Treatment with sulfadiazine-trimethoprim caused serious, but reversible, allergic drug reactions in 6 Doberman Pinschers 10 to 21 days after the first drug exposure and/or within 1 hour to 10 days after reexposure. Nonseptic polyarthritis was found in all dogs. Glomerulonephropathy, focal retinitis, polymyositis, skin rash, fever, anemia, leukopenia, and thrombocytopenia were found in some dogs. These clinical abnormalities were typical of an immune-mediated vasculitis and mimicked other immune-mediated disorders. In a drug challenge study, 1 dog was given sulfadiazine and trimethoprim separately. Administration of trimethoprim alone did not result in any abnormalities; however, exposure to sulfadiazine caused recurrence of the polyarthritis, glomerulonephropathy, and focal retinitis within 5 days, suggesting that sulfadiazine likely was the offending agent in all cases. In addition, during the sulfadiazine reexposure, marked complement activation was documented at the time clinical signs were apparent, supporting the suggestion that sulfadiazine caused an immune complex disease (type-III hypersensitivity reaction). Since all dogs were of the same breed, a genetic predisposition of some Doberman Pinschers to react adversely to sulfadiazine was suspected.     

Clinical and MRI findings of lissencephaly in a mixed breed dog

A 7-year-old castrated male mixed-breed dog was presented with a complaint of acute pain. The dog had suffered from isolated seizures for two years. Magnetic resonance imaging (MRI) of the brain revealed a smooth brain surface due to lack of gyri and sulci formation of the cerebrum and thick cortical grey matter.

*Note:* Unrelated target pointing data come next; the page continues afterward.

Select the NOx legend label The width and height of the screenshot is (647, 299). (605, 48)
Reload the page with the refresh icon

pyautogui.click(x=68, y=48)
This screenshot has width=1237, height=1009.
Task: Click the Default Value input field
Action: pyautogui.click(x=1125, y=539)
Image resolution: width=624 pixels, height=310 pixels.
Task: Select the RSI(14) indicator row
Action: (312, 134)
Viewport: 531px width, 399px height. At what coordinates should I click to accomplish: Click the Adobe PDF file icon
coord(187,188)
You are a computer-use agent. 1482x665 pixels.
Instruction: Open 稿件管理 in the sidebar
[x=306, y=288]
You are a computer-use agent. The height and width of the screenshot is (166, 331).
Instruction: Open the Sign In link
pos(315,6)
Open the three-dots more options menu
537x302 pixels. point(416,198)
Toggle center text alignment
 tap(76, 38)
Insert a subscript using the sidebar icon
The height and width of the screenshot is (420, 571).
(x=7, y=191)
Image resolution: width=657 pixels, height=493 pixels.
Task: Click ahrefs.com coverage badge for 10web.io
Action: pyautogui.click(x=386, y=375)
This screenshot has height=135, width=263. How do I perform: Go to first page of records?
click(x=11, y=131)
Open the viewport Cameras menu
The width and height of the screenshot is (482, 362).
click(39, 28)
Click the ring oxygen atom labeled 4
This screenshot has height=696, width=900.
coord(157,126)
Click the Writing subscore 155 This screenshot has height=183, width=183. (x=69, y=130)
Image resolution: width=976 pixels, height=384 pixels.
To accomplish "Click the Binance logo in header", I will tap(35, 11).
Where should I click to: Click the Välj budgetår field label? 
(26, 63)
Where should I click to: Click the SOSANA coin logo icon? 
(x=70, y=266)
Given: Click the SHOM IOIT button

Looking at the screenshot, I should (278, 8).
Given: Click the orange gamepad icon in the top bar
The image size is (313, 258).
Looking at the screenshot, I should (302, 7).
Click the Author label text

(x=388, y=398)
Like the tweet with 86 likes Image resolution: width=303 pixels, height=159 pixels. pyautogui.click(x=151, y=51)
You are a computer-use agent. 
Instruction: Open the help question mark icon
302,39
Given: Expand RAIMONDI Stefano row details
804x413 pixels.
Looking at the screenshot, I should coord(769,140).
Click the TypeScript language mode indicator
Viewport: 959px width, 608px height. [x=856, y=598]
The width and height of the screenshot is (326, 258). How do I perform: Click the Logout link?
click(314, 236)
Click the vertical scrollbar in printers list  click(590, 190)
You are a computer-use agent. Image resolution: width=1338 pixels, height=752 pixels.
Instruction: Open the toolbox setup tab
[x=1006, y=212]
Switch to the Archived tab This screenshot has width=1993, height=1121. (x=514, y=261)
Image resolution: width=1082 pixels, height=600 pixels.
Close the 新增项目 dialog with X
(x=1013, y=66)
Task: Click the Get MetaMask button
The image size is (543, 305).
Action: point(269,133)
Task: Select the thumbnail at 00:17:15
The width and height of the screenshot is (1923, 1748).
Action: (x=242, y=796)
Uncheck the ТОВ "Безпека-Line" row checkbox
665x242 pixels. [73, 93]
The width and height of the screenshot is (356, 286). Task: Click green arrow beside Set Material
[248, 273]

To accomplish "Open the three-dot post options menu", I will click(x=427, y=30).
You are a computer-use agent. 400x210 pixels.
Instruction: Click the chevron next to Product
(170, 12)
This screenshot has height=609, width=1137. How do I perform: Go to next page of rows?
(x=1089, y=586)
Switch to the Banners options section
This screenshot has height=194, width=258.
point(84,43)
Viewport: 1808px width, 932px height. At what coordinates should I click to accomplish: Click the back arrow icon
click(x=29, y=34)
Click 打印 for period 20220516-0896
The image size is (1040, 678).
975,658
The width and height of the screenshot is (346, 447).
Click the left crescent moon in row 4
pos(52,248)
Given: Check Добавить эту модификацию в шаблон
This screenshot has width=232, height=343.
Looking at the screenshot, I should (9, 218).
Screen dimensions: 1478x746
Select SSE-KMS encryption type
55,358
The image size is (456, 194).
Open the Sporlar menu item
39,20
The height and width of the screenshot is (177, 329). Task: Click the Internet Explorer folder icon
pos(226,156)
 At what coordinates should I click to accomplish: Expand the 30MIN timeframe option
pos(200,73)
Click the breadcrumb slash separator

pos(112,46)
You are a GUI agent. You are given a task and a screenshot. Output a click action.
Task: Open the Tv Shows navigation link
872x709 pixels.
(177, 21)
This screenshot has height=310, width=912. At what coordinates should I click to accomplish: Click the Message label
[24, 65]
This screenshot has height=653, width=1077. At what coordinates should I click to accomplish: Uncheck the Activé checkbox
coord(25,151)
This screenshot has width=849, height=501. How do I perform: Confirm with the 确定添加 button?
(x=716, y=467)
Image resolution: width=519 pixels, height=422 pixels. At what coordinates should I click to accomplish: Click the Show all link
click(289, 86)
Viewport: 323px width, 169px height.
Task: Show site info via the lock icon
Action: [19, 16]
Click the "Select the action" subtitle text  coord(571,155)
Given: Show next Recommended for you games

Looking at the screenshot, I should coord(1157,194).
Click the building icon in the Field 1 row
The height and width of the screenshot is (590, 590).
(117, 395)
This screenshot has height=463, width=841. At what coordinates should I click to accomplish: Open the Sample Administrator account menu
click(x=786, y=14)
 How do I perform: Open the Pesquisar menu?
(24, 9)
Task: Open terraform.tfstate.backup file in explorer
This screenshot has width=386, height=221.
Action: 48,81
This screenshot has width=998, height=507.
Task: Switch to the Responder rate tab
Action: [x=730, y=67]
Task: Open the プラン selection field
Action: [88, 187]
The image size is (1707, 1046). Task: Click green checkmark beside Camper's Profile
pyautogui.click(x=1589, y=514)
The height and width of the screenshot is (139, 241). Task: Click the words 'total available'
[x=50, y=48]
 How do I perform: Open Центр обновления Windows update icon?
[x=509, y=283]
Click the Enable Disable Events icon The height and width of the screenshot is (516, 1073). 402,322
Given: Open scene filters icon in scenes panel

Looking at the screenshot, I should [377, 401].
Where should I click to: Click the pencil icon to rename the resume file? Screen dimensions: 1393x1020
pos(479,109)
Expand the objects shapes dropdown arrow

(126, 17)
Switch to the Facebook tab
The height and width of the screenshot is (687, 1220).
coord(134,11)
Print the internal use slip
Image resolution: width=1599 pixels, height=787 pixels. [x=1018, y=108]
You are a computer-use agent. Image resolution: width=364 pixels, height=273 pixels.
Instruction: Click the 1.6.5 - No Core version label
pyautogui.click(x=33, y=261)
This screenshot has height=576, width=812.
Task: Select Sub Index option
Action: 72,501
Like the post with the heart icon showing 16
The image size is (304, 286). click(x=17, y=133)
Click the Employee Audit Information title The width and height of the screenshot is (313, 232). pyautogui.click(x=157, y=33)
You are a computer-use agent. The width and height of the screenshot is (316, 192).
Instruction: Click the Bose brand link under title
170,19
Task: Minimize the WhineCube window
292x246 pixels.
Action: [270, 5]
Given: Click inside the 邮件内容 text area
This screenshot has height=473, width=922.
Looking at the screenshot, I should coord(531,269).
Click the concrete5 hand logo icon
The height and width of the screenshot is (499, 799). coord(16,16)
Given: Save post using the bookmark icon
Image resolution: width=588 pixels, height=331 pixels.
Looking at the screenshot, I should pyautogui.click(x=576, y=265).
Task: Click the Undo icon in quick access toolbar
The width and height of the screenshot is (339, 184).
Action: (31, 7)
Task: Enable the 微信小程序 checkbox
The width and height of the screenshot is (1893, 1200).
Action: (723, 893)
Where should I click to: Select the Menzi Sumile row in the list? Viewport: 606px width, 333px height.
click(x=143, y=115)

Additionally, ventriculomegaly and an arachnoid cyst were noted. Multiple spinal cord compressions induced by intervertebral disc protrusion were observed on a cervical MRI. Based on these findings, the dog was diagnosed as having lissencephaly concurrent with intervertebral cervical disease. After therapy for seizure and cervical pain, the clinical signs were completely resolved. To the author's knowledge, this is the case report to diagnose lissencephaly in a mixed-breed dog.